Rassurez-vous, si vous avez aperçu quelques pelles mécaniques draguer le Gardon en aval du pont de la rocade, à Alès, ce n’est pas dans le but de construire une nouvelle digue. L’EPTB Gardons (Établissement public territorial de bassin) réalise d’importants travaux pour débarrasser le lit de la rivière des bosquets, appelés aussi mattes, de renouée du Japon. À Alès, 43 mattes de renouée s’étendent sur 1 000 m² de rive, depuis le pont du 18-Juin-1940 et sur 1 km en aval du Gardon. Trois mois de travaux seront nécessaires pour en venir à bout ; un budget de 75 000 € HT financés à 30 % par l’Agence de l’Eau.
La renouée du Japon est originaire d’Asie. Classée parmi les espèces exotiques envahissantes (EEE), elle a été introduite en Europe à la fin du XIXe siècle et a fortement colonisé de nombreux pays. « Contrairement à l’ambroisie qui est allergène, la renouée du Japon ne présente aucun danger pour l’homme. En revanche, elle a un impact sur les milieux naturels qui peut être à terme dramatique. Nous devons la traiter », développe Jean-Philippe Reygrobellet, chargé de mission “milieux aquatiques” à l’EPTB Gardons.

1 000 m2 de berges à traiter sur le Gardon

La renouée pousse bien et vite. Ses racines plongent jusqu’à deux mètres de profondeur et ses rhizomes se déploient sur une périphérie de deux mètres également. Les rhizomes fragmentés, suite à une inondation ou un arrachage, se disséminent dans le courant de la rivière et envahissent ainsi le lit du cours d’eau en aval. Si rien n’est fait, la renouée peut atteindre jusqu’à trois mètres de haut et il devient quasiment impossible alors de la gérer à tel point que certaines berges, à Mialet ou La Grand-Combe, sont aujourd’hui inaccessibles.
Les espèces envahissantes sont également une menace pour la biodiversité. « Elles réduisent les habitats et peuvent décimer les autres espèces de plantes autochtones ou ripisylves (les arbres bordant les rivières, ndlr) », avance Jean-Philippe Reygrobellet. C’est donc un travail de gestion sur le long terme que doivent entreprendre les pouvoirs publics, afin de contenir les EEE et permettre aux services municipaux d’accéder aux rives des rivières pour les rendre praticables par la population.

Un chantier à portée écologique

Le traitement de la renouée se fait in situ, à la pelle mécanique. Dans un godet concasseur, le lit de la rivière est raclé avec les racines, rhizomes, branches, terre et graviers.
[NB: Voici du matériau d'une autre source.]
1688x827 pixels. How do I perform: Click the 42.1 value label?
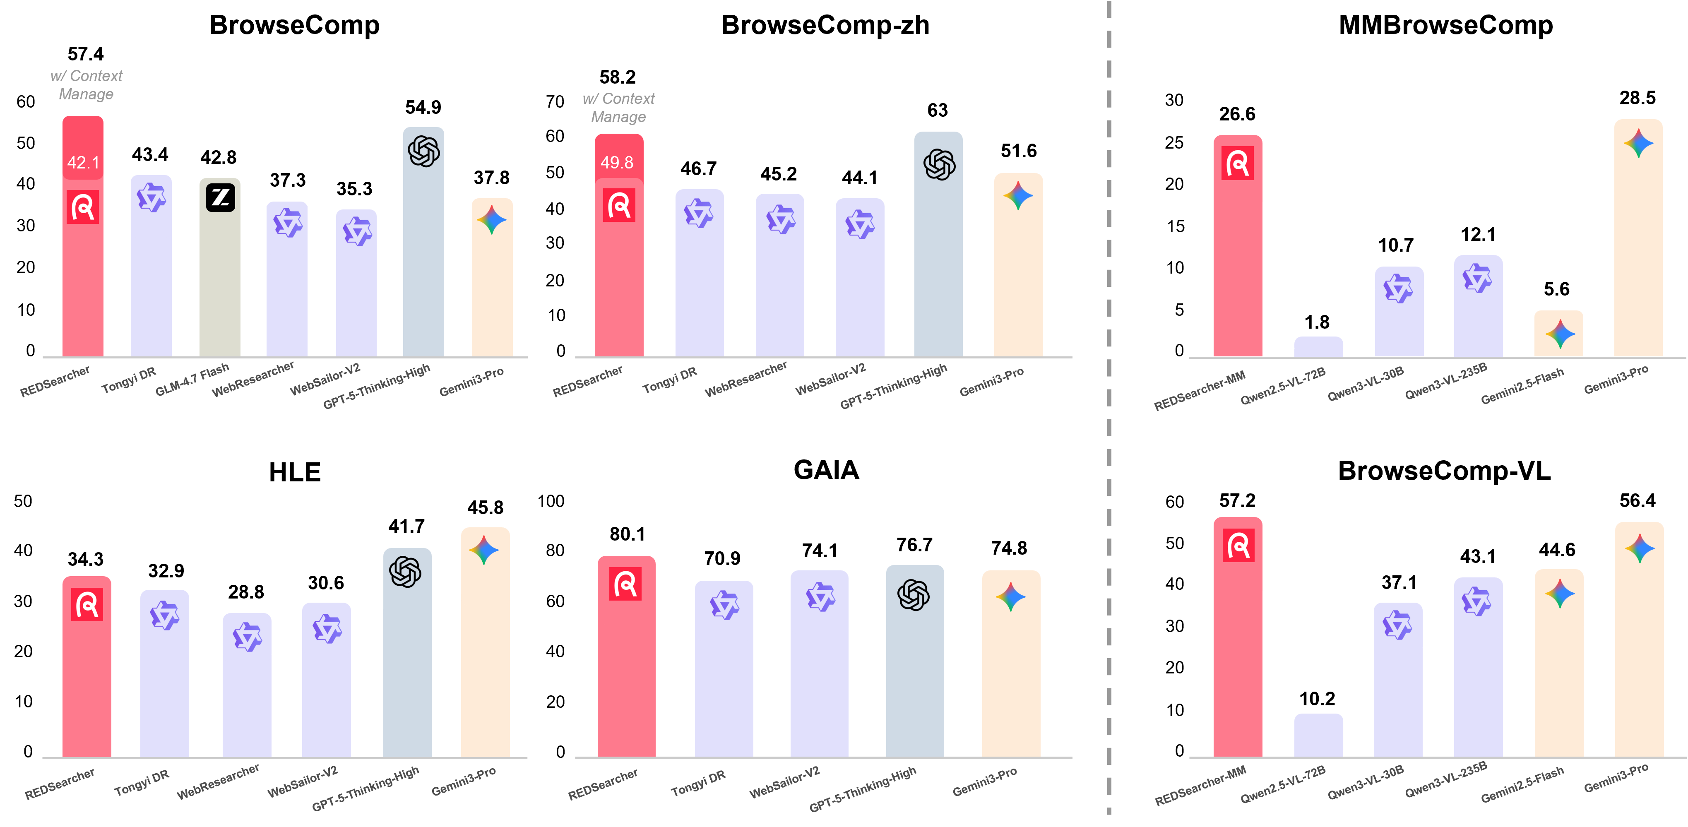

Dans le sol décaissé, on place un géotextile biodégradable dans lequel la terre et les rhizomes fracassés sont replacés. Le tout est enfermé, à l’abri de la lumière pour bloquer les jeunes pousses et les laisser pourrir.
Il faut compter deux années avant que les restes de plante soient totalement décomposés. Les renouées arrachées au sol de graviers sont déposées sur un site moins exposé aux inondations plus en aval.